Analisando a desigualdade, os autores analisam a psicologia positiva que funciona totalmente alheia aos problemas da proteção social, da redistribuição e do bem-estar social. A pseudociência valoriza os valores meritocráticos e individualistas como alavancas da felicidade, é totalmente alheia à redução da desigualdade económica. É uma doutrina totalmente redutora, como os autores apreciam: “Os investigadores da felicidade tentam fugir a qualquer questionamento cultural, histórico ou ideológico, insistindo que a sua abordagem científica impede que a sua definição de indivíduo feliz seja onerada com princípios morais, prescrições éticas e valores ideológicos”.

Enfim, esta psicologia positiva banha-se no neoliberalismo, que está saturado de valores individualistas. Para os psicólogos positivos a felicidade é boa desde que faça bem e seja veículo de autorrealização para o indivíduo. A crença da psicologia positiva de que temos que encontrar força de vontade para nos erguermos pelos nossos próprios meios, tem consequências sociológicas de grande amplitude: esvazia-se o eu no seu conteúdo comunitário e político, substituindo por uma autoatenção intensa, onde não têm cabimento as possibilidades de uma construção coletiva de mudança.

Não é à toa que a psicologia positiva aparece atrelada aos valores mais conservadores, ela é justamente favorável aos novos critérios empresariais e à chamada nova ética do trabalho. Hoje a ideia de “carreira” praticamente que desapareceu, as pessoas estão ligadas a uma sucessão de projetos de trabalho, vive-se a incerteza do mercado e na concorrência com todos os outros. A psicologia positiva veio ao encontro das exigências económicas e organizacionais caraterísticas do capitalismo neoliberal. A seleção dos trabalhadores é feita segundo os seus níveis de felicidade e positividade, trabalhadores felizes são aqueles que engrenam nas obrigações da autonomia e da flexibilidade, vai desaparecendo o controlo externo no trabalho que é substituído pelo autocontrolo. Em termos de cultura empresarial, pretende-se que os trabalhadores criem um elo afetivo e moral de compromisso e confiança com a própria empresa. O paradoxo é inevitável. A empresa quer gente feliz a trabalhar nela, gente que vai viver permanentemente estressada para que os consumidores tenham tudo quanto pretendem, os custos empresariais devem estar próximos do zero, responsabilizando-se o trabalhador por quaisquer atrasos ou perdas de desempenho. A produtividade é que conta na chamada empresa competitiva. E os autores observam: “É certo que não há nada de errado quando as empresas exigem aos trabalhadores que produzam, mas é errado manipular e deformar a linguagem de modo que acreditem que tudo o que as empresas fazem é para o seu próprio bem e não para benefício da empresa. É também dúbio levar os trabalhadores a acreditarem que os seus interesses são exatamente os mesmos da empresa, começando pelo facto de que a maioria dos trabalhadores não tem uma verdadeira palavra a dizer nas decisões relevantes da empresa”. E cita-se um autor que recorda que nenhuma empresa se acha livre de estar a promover uma cultura empresarial que vai cada vez mais destruindo o tecido social baseado na solidariedade e no apoio mútuo. O que a psicologia positiva pretende é realçar a individualidade e a responsabilidade pessoal, o resto não conta.

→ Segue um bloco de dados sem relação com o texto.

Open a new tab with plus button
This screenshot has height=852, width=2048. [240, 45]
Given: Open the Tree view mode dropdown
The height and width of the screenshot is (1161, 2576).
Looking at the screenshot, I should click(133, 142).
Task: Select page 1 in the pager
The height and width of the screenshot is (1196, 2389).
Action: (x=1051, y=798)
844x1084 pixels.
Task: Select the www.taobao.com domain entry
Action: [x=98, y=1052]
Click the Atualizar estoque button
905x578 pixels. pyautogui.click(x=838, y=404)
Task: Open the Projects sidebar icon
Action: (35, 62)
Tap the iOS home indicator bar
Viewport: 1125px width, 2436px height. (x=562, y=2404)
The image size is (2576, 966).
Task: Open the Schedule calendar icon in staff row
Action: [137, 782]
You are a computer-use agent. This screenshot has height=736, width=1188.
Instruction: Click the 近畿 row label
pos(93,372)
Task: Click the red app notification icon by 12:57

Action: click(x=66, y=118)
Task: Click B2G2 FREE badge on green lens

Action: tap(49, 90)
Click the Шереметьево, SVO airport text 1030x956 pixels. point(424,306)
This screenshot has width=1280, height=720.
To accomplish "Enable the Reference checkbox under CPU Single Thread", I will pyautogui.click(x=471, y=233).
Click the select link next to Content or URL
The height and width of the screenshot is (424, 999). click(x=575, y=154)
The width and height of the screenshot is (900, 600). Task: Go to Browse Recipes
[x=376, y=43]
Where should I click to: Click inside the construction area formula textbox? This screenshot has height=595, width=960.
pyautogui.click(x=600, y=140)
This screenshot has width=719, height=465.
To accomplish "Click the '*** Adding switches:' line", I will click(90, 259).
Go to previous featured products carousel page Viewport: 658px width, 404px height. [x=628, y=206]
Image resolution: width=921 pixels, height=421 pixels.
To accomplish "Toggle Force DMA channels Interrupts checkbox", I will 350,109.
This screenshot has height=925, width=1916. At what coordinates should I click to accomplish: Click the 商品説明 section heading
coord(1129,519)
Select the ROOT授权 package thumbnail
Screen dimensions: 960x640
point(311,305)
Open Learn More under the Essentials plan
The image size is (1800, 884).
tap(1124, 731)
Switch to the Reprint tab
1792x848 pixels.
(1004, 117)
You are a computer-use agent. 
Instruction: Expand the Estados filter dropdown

Um aspeto capital da obra passa pelo consumo do nosso tempo, fala-se no psidadão que é o cidadão funcional e feliz, estamos neste mundo para fruir, nele o nosso eu desabrocha e, paradoxalmente, há sempre uma sensação de irrealização, em que os indivíduos sentem sempre falta de alguma coisa. Aí o mercado de consumo é essa compensação efémera, a felicidade é tirânica e carece de que nos curvemos diante do mercado sempre à procura da novidade que nos acalma a tal sensação de irrealização.

Ensaio da maior importância, de leitura obrigatória.